To combat the rising costs of bringing a new drug to market, pharmaceutical companies have taken a variety of innovative approaches, according to the U.K. Office of Health Economics.1 They include deciding earlier in the R&D process to discontinue drugs lacking strong market prospects, better controlling clinical costs, outsourcing or conducting trials in lower-cost areas, and entering into collaborations with both public and private entities.
In Part 2 of this two-part article, we highlight some of the innovations that are cutting costs and timeframes.
Real-time data management and collaboration
Around the world, many scientists working in life sciences labs still rely on stand-alone computers, outdated software and paper documentation. When R&D personnel are working with a jumble of computers, programs and lab notebooks, work is not tracked uniformly, productivity suffers, costs rise and time-to-market increases.
One of the innovations helping to cap runaway pharma spending is the development of collaboration tools that can manage, capture and share assay data in real-time. For example, scientists at Label Independent have developed a tablet-based collaboration tool with three different platforms that cover all the bases:
- A light-weight tablet that lets researchers tap on an icon-based touch-screen to capture assay design and results and instantly share that information with collaborators onsite and around the world
- A server-level administration tool for IT departments supporting life sciences and pharma operations that enables IT to instantly administer additional users in a bring-your-own-device environment, allowing complete control over data and security policies
- A software management tool that allows team leaders and managers to instantly track the progress of all assays in real-time without the need to disrupt the scientists doing the work
According to Mannix Aklian, Founder and CEO of Label Independent, customers are saying that data capture and collaboration “should have been like this from day one. Why didn’t we get this 15 or 20 years ago?”
The high tech of high-risk decisions
Pharma and biotech manufacturers also need a better way to handle high-risk decisions. One approach is to take the guesswork out of critical enterprise planning, financial, IT and performance-related decisions by replacing unstructured, freewheeling debates with a systematic process that drives consensus among stakeholders and ensures transparency.
“The old way of holding quarterly meetings to make decisions no longer works, because information can change on a weekly basis,” said Kevin Connor, chief product officer, Decision Lens, a leading provider of prioritization software solutions. The use of technology, he said, has generated a mountain of data, and sifting through that information to find what’s important is critical to the decision-making process.
To address this challenge, Decision Lens desktop and Web-based software platforms analyze which compounds and indications to pursue, plan clinical trials to yield the most conclusive evidence on safety and efficacy, select the right contract research organization to conduct trials and redefine entire corporate strategies to navigate the new competitive landscape.
“What we tend to hear from our customers (who use this software) is that there is a greater efficiency and clearer understanding of what the tradeoffs are and how different opportunities align to their strategies,” said Connor. “They also find that they have a better ability, on an apples-to-apples basis, to compare opportunities.”

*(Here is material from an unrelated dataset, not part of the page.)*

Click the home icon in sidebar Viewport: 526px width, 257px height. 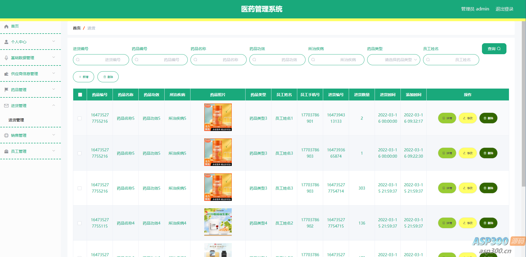tap(6, 26)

Global trial design and monitoring
Better control of clinical costs is yet another unmet need being addressed by today’s innovators. At one such innovator, reinventing the clinical trial takes center stage.
“We see ourselves as a partner to our pharmaceutical customers in delivering optimized clinical trials,” said Martin Giblin, vice president of Global Data and Safety Monitoring, Quintiles, a prominent provider of biopharmaceutical development and commercial outsourcing services.

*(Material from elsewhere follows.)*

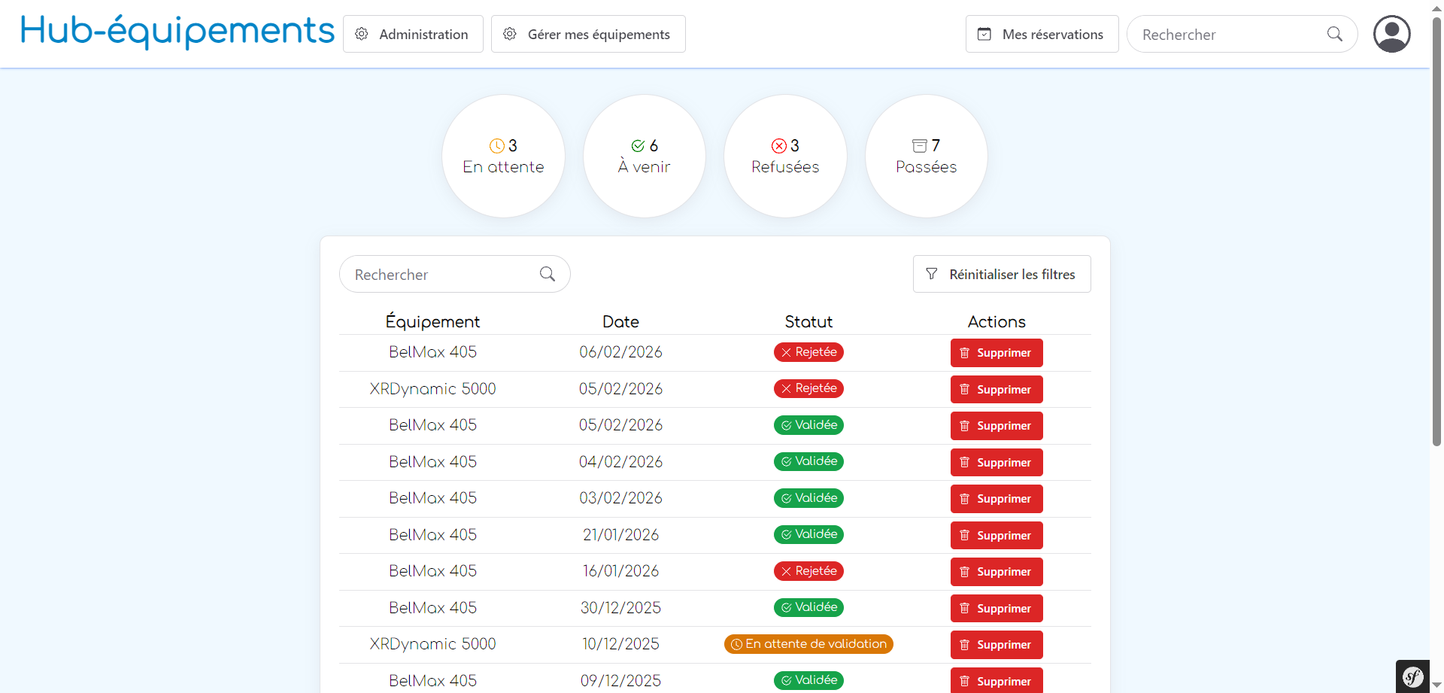
Task: Delete the BelMax 405 reservation dated 16/01/2026
Action: tap(997, 572)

Giblin said that using a global technology infrastructure, his company is conducting seamless global operations, linking regions that are less expensive to do business in, such as India and South Africa, with those regions where their customers reside and many of their patients and sites are located. Quintiles technology platform allows all patient trial data, regardless of source, to be combined into one system for real-time analysis on a global scale.
“Information we get allows us to deploy our resources to the sites where there may be an issue that needs attention,” Giblin said. For instance, if the data show that the early results in patients at one site seem to be off the scale compared to patients elsewhere, Quintiles staff may call that site to check the understanding of protocol, including inclusion and exclusion parameters. If there’s no need to visit a site, that is noted as well. Both scenarios can offer customers huge savings.
According to Giblin, drugmakers “can significantly benefit from a thoughtful, deliberate reconstruction of the way that trials are done. And the technology infrastructure and globalization offers a real chance to do that. Ultimately, that benefits patients, and in the end, those patients are our families and ourselves.”
Well said.
Reference
1. Levine DS. New estimate of drug development costs pegs total at $1.5 billion. The Burrill Report. December 7, 2012.